The five men arrested at the dance were charged at midnight last night before a special sitting of the Worksop (Notts) magistrates. They were Michael Kane, President of the Harworth branch of the Notts Miners Association, James Mould, Cornelius Fergusson, Frank Jobson and Samuel McCoombe and all were remanded in custody until Monday...

It is understood that warrants have been issued for the arrest of a number of other men, who are stated to be moving freely around the village but no attempt has yet been made to take any of them. Saturday night’s incident is the culmination to a very tense situation in Harworth during the past few days.

Following the national miners ballot declaration in support of the Harworth miners who have been out on strike 24 weeks in defence of the right to join the Notts Miners Association, the men remaining at work have adopted a very provocative attitude.

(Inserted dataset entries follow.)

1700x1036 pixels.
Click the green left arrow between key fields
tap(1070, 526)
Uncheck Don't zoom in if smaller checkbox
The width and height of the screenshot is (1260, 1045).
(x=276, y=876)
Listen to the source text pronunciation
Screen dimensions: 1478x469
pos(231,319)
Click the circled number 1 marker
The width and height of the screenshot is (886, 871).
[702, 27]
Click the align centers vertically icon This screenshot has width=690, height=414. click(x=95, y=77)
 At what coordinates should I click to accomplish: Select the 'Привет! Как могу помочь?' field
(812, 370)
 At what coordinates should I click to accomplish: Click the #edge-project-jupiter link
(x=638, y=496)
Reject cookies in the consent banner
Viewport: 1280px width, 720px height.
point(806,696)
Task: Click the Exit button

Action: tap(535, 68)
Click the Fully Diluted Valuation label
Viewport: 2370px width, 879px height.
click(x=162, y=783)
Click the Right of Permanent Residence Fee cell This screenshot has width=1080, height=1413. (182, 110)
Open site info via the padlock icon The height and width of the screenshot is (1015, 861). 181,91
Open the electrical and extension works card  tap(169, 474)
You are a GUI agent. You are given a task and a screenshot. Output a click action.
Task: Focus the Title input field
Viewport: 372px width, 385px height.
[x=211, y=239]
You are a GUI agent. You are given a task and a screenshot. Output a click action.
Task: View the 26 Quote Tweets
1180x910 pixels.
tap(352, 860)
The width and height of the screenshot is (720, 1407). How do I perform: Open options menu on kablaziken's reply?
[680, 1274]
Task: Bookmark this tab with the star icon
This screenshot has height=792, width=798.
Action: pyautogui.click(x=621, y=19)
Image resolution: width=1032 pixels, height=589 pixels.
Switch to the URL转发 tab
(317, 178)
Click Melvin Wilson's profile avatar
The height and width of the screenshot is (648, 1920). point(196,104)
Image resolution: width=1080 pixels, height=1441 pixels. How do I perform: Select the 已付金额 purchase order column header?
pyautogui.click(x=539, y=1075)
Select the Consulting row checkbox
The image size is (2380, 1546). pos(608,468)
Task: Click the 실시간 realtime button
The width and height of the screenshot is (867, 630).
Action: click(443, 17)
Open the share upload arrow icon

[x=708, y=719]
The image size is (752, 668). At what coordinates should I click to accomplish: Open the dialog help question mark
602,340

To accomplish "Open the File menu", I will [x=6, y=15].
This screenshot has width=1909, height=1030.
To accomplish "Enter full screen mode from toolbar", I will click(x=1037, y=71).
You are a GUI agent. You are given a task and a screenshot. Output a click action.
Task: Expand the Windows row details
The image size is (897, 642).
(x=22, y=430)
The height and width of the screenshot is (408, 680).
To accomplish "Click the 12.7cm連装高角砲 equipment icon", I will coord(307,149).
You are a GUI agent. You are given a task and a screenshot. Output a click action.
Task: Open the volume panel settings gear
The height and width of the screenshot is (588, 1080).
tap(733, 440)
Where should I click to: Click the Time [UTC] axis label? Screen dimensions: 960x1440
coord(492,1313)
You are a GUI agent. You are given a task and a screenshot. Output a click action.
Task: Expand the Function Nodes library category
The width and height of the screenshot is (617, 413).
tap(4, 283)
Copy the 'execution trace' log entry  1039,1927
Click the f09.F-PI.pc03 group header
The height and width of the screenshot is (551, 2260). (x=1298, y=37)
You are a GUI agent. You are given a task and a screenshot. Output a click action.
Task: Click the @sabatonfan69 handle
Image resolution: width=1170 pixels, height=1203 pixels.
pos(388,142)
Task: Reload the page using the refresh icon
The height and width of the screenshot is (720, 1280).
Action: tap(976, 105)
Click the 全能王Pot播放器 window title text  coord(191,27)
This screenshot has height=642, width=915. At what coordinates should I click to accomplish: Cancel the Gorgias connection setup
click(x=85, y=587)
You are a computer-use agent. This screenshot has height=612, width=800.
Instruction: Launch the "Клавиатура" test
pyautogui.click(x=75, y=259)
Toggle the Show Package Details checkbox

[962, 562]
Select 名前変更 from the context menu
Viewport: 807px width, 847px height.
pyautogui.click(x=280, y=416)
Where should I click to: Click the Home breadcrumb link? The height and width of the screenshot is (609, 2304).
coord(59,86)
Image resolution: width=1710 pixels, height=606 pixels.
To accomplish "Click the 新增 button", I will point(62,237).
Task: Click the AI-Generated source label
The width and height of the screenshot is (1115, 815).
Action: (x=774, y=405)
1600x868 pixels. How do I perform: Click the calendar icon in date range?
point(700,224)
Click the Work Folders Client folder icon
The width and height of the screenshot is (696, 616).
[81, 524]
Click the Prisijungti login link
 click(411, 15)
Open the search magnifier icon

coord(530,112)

Strikers pickets have been very small in number and members of the “chain gang” being escorted to the pit by the police have stepped out of the ranks and challenged individual members of the picket to a stand-up fight.

On Friday night a busload of scabs from Dinnington, Yorkshire were very provocative at the pit gates. Stone-throwing took place and every window in the bus was smashed. The police endeavoured to disperse the picket calling blacklegs who were off duty from the colliery company welfare club to their assistance.

The blacklegs brought with them billiard cues with which they struck at the strikers. A pitched battle ensued and the police and black legs retreated.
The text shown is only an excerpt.